Como jornalista, sinto-me incapacitado de fazer qualquer comentário a respeito das últimas eleições. Nem sei o que dizer também como cidadão. Na realidade, acontece-me – não sei se ocorre, também, com outros octogenários – que quase mais nada entendo. Até mesmo alguns provérbios, reflexões da sabedoria popular já me trazem dúvidas. Por exemplo: será mesmo verdade que “Vox Populi, Vox Dei” – que o povo fala a vontade de Deus? Se assim fosse, Deus haveria de pretender se elegesse deputado aquele desastroso Pazuelo?

Recuso-me – por incapacidade – a comentar eleições. Inquieto-me, porém, com outras questões. Ora, transformações causadas pela pandemia obrigaram-nos a um recolhimento com o qual nem todos souberam conviver. Entendeu-se que a complicada e desafiadora arte da convivência é mais desafiadora do que muitos acreditavam. Aconteceu, mais do que antes, a descoberta da solidão em família. E, também, do tanto que o silêncio pode ser atemorizador.

A vida em sociedade exige máscaras. No recolhimento do lar, porém, elas caem. Não há mais falsos elogios, farsas interesseiras. A crueza da verdade de cada um revela-se por inteiro. E a pessoa vê-se a si mesma em sua própria realidade e não mais no circo social onde foi mais intérprete do que autora. Quem sou eu? Que faço de minha vida?

Apesar de dúvidas intensas, viver muito tempo ensina algumas coisas, mesmo que pequeninas. Para este escrevinhador, uma delas foi despertar para os livros sagrados, reveladores de profunda sabedoria. Mais do que religiosos, são orientações de vida para aqui mesmo, o mundo onde já está o “reino de Deus”. E o Eclesiastes asperge sabedoria. “Vanitas vanitatum et omnia vanitas” – vaidade das vaidades, tudo é vaidade. Que se não confunda com a alegria de coisas fecundas realizadas. Mas, sim, envaidecer-se diante da vacuidade, do ilusório, do vão.
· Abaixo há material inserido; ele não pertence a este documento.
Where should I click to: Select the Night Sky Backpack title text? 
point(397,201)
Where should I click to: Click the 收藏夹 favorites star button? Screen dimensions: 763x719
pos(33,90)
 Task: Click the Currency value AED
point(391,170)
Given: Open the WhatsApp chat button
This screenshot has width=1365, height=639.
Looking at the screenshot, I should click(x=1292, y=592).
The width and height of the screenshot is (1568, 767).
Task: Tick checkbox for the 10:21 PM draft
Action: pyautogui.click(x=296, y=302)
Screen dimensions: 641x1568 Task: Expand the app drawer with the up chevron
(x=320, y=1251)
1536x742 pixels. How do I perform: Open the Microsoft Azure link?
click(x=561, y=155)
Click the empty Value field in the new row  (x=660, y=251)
A pandemia parece ter enlouquecido pessoas que, talvez, se tenham atormentado nas sombras do recolhimento. Em Piracicaba, tornou-se como que uma tola disputa de vaidades a publicação de autoelogios, de declarações de amor a si próprios, de perda de pudor diante de carências afetivas ou de ressentimentos. Faltou-nos a criança da fábula para dizer que o rei está nu.

Diante de tão tolas vaidades, está o amargor da cruel realidade feita de fome, de desemprego, de multidões “morando nas ruas”. E de crianças e adolescentes sem perspectivas, de uma juventude para a qual se nega um futuro mais promissor. As vaidades mascaram até mentiras oficiais que anunciam maravilhas quando o horror as desmente. Anunciam-se um desenvolvimento econômico, o surgimento de novos empregos. Mas a que empregos está habilitada a multidão de jovens sem o mínimo acesso à mais sofisticada tecnologia? Como sobreviverão os milhões desempregados à margem da revolução digital?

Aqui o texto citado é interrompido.